# Extrait du document
==============================

Ce volume de jeunesse, c’est l’origine de l’œuvre, les personnages des livres futurs qui prennent vie et ressuscitent l’enfance et la prime jeunesse de l’auteur. Chaque nouvelle est une brique de la construction future et petit à petit les habitants et leurs travers se renvoient en écho, se complètent, et toute une communauté s’anime.

J’ai souvent pensé à Isaac Bashevis Singer en lisant les nouvelles de celui qui était un tout jeune homme lorsqu’il les a écrites. Cette même façon de ressusciter une communauté religieuse fermée, avec le surnaturel et la satire, ses doutes, la force de la tradition aussi…

La dernière nouvelle, La Leçon de natation, m’a bouleversée par sa force et sa subtilité : là, sans rien connaître de lui, on sait qu’on a affaire à un grand écrivain.

Cette nouvelle décrit la vie dans l’immeuble de Toronto où vit le narrateur, et la description de la vie nous renvoie en écho aux nouvelles précédentes, car la vie, ici ou ailleurs, ce sont les êtres humains qui souffrent et qui vont mourir, qui aiment et qu’on abandonne. Un vieil homme meurt, double du grand-père. L’auteur essaie d’apprendre à nager, tentative cocasse et inaboutie, comme à Bombay sur la plage de Chaupatty. Il envoie à ses parents des nouvelles banales sur sa vie et les frustrent d’autant. Jusqu’à ce qu’ils reçoivent un paquet en recommandé, le premier livre de leur fils :

« Dans les nouvelles que papa a lues jusqu’ici, toutes les familles parsies sont pauvres ou de classe moyenne, mais ça ne le gêne pas ; ça ne le gêne pas non plus d’y reconnaître ses propres souffrances ; mais tout de même il faudrait montrer quelques aspects positifs de la communauté parsie, elle a de quoi s’enorgueillir (…)

Quant à maman, ce qu’elle préfère, c’est la précision des souvenirs, tout est merveilleusement décrit, y compris les choses tristes ; et même les récits qu’il a inventés sonnent vrai. »

Et la conclusion, véritable définition de la littérature :

« Ne vois-tu pas, réplique papa, que tu confonds la fiction et la réalité, la fiction ne crée pas la réalité mais se nourrit d’elle, les faits, on les fusionne, on les transpose, on les exagère, on les minimise comme on veut pour les besoins de la fiction ; mais il ne faut pas confondre la cause et l’effet, ni ce qui est véritablement arrivé avec ce que raconte l’histoire, il ne faut pas perdre le sens de la réalité, c’est courir à la folie ».

==============================

# Lignes recensées
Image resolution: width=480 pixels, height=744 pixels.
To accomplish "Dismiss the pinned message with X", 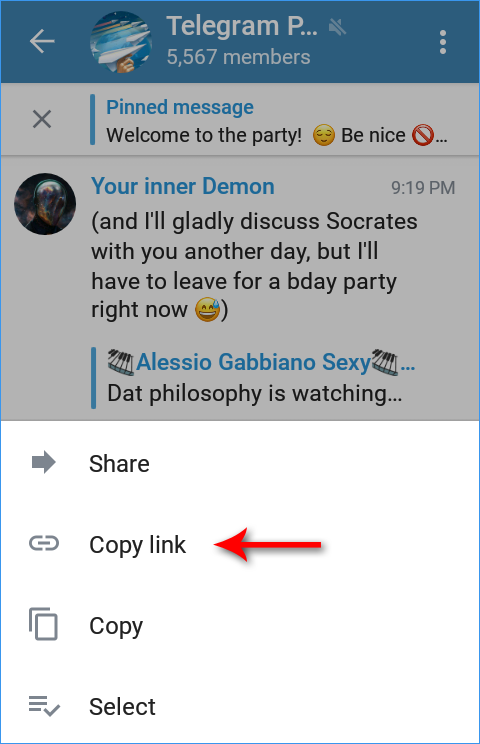I will pyautogui.click(x=42, y=119).
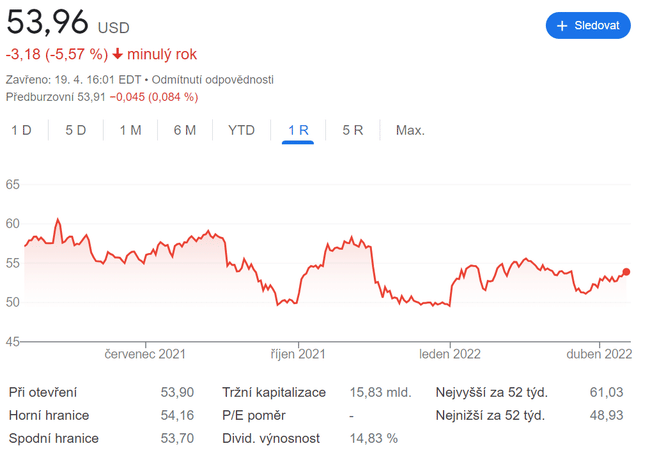650x451 pixels.
Task: Click the Tržní kapitalizace label
Action: [273, 392]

==============================

# Objectif fixé
Recopiez fidèlement le passage de l'extrait du document qui s'ouvre sur les mots « Ce volume de » et se termine par « une communauté s’anime. ».

# Résultat obtenu
Ce volume de jeunesse, c’est l’origine de l’œuvre, les personnages des livres futurs qui prennent vie et ressuscitent l’enfance et la prime jeunesse de l’auteur. Chaque nouvelle est une brique de la construction future et petit à petit les habitants et leurs travers se renvoient en écho, se complètent, et toute une communauté s’anime.